What they left behind was the proverbial monkey that had been on the back of the team since 2011, the last time the 49ers won in Seattle, and a gridiron of trampled Skittles.

It was a finish few might have predicted. But in a way it wasn't shocking that the end to Seattle's regular season play would fly in on the wings of the absurd.

Racked by nearly the same level of injuries the 49ers had suffered all year, Seattle two weeks ago suddenly found itself without the services of some key players, including receiver Josh Gordon, suspended by the NFL for substance use violations, and all three of its top running backs, including starters Chris Carson and Rashaad Penny. Left with rookie running back Travis Homer and a few low-charted backups, Seattle went looking for help.

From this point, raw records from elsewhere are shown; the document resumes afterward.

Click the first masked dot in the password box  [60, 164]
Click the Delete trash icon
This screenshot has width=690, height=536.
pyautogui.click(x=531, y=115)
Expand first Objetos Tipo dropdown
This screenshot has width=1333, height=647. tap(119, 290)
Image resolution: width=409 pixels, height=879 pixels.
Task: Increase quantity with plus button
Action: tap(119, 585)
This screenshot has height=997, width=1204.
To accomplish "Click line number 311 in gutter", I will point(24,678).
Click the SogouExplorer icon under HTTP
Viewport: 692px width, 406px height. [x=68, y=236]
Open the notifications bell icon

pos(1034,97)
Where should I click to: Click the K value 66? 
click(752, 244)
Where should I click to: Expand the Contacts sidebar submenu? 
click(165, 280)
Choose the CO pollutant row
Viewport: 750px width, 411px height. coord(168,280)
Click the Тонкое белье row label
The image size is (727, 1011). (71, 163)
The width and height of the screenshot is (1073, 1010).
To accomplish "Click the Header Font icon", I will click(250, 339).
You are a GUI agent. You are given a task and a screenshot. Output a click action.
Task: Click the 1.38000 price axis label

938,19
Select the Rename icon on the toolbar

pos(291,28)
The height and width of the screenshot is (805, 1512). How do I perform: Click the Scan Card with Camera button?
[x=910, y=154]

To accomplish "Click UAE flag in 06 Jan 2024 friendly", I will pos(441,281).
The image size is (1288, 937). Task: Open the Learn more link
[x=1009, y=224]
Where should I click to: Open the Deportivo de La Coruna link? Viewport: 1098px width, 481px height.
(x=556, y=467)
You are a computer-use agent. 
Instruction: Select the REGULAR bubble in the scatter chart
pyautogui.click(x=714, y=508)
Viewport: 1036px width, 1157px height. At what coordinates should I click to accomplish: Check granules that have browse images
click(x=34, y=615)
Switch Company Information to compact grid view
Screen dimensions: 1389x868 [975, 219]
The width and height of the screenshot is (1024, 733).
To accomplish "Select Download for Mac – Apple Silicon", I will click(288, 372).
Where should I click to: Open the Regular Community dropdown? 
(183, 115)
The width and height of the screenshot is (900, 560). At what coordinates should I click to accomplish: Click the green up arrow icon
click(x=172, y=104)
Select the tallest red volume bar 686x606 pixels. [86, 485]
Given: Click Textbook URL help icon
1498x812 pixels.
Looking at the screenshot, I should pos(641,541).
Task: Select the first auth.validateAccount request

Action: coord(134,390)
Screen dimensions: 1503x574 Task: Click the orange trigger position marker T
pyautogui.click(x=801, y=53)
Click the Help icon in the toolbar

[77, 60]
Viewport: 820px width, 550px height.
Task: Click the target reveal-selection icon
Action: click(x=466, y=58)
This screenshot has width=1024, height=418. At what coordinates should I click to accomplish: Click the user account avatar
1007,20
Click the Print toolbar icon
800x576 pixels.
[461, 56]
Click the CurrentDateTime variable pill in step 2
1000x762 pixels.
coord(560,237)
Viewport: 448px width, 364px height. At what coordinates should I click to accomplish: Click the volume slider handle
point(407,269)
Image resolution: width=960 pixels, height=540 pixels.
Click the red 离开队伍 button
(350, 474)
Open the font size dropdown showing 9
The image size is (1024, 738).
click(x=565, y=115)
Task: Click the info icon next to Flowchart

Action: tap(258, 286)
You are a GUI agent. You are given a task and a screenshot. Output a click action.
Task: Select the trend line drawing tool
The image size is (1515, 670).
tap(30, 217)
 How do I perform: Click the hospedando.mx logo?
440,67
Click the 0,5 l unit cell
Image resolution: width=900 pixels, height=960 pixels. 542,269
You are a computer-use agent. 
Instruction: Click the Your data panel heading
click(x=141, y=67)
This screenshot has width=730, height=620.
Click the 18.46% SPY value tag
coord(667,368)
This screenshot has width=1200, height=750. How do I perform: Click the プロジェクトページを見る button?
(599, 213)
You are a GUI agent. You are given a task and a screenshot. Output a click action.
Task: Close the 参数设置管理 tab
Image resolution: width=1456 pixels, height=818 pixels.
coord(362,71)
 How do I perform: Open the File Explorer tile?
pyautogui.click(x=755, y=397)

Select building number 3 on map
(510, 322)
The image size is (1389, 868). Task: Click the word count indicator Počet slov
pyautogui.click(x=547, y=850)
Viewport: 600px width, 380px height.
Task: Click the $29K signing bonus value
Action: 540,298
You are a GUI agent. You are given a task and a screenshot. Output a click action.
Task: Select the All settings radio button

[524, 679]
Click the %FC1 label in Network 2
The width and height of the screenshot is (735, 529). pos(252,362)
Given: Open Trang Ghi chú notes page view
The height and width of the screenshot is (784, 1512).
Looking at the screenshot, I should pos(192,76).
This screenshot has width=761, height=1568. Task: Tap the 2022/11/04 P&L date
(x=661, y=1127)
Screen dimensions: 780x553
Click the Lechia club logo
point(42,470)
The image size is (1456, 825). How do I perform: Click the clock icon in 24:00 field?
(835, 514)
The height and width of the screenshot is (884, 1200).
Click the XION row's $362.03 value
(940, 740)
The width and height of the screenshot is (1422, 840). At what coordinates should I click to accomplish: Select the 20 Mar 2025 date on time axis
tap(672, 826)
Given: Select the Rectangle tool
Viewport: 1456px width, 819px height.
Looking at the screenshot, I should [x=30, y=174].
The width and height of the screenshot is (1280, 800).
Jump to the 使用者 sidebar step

Rather than seek out a solution among their existing reserves, or possibly a free agent that had been training and playing this season with another team, Seahawks Head Coach Pete Carroll and his front office rolled up a sleeve and plunged their figurative arm into the football pickle barrel. They came out with two stars from the Seahawks' past in Marshawn Lynch and Robert Turbin.

The media subsequently went crazy.

Resurrections of Lynch in his prime and his "Beast Mode" persona abounded, fueled by Seahawks fans and Lynch himself, who mugged for cameras exiting an Escalade packed to the headrests with rainbow Skittles, Lynch's signature prop. Turbin brought less fanfare, but as with Lynch, it was supposed to be Seattle's demonstration that it was reviving its former glory --- the second coming of the team's infamous "Legion of Boom." It was to be an earth-shaking lift to the team.

Except it sort of wasn't.

As predicted, football fans ingested Lynch-mania as fast as the media could serve it up. The rest of the Seahawks players, to their credit, seemed to go out and do their jobs on Sunday, unaffected much by Lynch's limited role in the game. Lynch had just 12 carries for 34 yards.

On a play that ended Seattle's last drive of the first half, and a move that surprised no one, least of all the 49ers defense, Lynch was given the ball on fourth-and-one and was soundly stuffed at the line of scrimmage. The Seahawks left the field with nothing.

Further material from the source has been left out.